What will ultimately make a difference to the millions of American parents of children with special needs is to have a president and vice-president who are willing to make the difficult decisions and put our money where their mouths are when difficult decisions have to be made among competing national priorities like special education and healthcare on the one hand, and maybe starting one war instead of three on the other hand. Jaded as years of fighting for our children may make us, our heartstrings still reverberate when unscrupulous candidates like McCain and Palin suddenly start humming our children’s song, and we aren’t paying close enough attention.
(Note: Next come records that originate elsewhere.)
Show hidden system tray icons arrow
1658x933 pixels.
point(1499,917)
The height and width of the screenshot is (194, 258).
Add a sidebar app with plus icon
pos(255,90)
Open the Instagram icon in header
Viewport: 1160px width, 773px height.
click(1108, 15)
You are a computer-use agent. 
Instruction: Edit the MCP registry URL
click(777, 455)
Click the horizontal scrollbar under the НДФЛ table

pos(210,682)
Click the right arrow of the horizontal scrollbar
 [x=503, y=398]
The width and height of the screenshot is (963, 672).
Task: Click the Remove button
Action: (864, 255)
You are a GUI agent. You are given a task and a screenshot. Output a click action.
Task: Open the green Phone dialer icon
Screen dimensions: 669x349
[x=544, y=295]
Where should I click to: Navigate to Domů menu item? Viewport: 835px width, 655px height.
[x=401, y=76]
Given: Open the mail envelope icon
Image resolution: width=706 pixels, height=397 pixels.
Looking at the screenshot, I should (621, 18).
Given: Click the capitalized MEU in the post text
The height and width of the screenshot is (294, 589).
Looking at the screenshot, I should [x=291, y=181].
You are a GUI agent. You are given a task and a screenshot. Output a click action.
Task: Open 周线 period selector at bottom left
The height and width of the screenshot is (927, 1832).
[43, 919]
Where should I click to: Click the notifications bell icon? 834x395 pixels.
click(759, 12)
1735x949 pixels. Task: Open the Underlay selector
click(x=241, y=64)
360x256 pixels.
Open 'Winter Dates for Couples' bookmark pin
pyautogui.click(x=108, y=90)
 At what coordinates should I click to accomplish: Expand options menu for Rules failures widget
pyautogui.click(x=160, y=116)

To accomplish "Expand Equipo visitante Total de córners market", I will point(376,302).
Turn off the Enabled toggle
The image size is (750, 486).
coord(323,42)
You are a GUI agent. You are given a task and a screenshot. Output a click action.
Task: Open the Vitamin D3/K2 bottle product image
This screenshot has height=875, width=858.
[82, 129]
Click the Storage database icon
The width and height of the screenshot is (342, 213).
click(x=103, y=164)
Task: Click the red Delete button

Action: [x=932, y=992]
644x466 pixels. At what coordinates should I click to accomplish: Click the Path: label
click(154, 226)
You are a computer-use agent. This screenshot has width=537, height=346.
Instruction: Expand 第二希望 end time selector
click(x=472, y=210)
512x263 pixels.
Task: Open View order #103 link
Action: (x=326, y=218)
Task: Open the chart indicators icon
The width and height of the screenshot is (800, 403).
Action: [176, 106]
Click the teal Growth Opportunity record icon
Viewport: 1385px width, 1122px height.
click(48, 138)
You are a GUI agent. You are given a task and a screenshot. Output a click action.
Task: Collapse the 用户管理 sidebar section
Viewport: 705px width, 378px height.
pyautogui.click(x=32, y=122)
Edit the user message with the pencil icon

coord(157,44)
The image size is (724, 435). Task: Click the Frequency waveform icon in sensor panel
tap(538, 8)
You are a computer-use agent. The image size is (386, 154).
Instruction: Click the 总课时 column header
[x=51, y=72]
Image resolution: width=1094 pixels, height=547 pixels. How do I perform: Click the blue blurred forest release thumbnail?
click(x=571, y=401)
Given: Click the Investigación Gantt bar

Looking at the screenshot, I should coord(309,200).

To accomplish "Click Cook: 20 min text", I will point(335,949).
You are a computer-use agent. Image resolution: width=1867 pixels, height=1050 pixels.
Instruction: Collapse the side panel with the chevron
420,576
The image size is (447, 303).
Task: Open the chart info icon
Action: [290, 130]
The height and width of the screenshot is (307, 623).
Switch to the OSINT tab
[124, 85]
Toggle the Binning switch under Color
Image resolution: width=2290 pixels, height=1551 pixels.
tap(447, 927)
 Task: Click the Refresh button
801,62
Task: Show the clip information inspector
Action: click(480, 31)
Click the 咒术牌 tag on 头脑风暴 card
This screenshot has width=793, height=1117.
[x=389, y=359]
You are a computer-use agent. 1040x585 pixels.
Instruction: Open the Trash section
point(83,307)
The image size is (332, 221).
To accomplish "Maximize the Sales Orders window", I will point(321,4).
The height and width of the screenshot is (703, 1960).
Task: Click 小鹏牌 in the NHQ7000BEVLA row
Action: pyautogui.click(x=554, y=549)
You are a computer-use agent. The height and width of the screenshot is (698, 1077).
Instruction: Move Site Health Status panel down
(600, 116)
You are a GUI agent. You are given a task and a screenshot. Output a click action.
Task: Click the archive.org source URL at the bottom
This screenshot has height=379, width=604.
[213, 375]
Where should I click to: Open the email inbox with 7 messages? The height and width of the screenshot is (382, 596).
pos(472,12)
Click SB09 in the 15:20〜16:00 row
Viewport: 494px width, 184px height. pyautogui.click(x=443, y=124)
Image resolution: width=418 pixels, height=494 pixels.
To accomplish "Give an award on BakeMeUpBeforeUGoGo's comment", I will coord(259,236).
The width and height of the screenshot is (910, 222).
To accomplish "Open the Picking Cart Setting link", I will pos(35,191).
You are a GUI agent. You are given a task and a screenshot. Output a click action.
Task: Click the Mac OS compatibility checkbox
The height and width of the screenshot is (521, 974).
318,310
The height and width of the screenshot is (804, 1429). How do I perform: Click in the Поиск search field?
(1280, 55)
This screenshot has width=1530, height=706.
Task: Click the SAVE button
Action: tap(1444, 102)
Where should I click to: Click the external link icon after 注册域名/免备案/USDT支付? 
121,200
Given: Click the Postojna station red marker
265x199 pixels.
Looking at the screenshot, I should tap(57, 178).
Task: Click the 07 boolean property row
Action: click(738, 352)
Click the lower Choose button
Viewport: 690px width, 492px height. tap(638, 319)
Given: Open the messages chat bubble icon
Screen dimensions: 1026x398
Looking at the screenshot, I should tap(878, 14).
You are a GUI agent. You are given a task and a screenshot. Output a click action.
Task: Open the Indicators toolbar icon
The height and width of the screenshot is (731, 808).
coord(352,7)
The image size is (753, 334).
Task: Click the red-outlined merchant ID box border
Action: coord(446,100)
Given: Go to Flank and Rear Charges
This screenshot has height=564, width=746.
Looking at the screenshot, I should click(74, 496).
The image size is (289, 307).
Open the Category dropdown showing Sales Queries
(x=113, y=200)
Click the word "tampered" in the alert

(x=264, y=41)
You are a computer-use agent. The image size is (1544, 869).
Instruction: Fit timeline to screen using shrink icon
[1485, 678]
While Obama's strong support of children with disabilities is beyond reproach , we need to do a better job of getting this message out there, and of reminding this large and passionate constituency who really has their interest at heart.
Earlier this evening, John McCain implied that Barack Obama went to the Barbra Streisand fundraiser because her prefers hanging out with movie stars in Hollywood instead of working people in Ohio. Interestingly enough, almost six months to the day before making this remark, Senator McCain, having already clinched the Republican nomination for president, was himself absent from an important event so that he could attend his own $1000 per person fundraising luncheon in Harrisburg, Pennsylvania . The event he missed? He was the lone Republican that day to miss the vote on the Sanders Amendment to the Congressional Budget Resolution for 2009, defeated largely on party lines, which would have
put children ahead of millionaires and billionaires by restoring the pre-2001 top income tax rate for people earning over $1 million, and use this revenue to invest in LIHEAP; IDEA; Head Start; Child Care; nutrition; and school construction
.
Operating in a vacuum, it is easy for a candidate to be all things to all people. The question is, in the real world, where the candidate has to choose among priorities, how will they choose?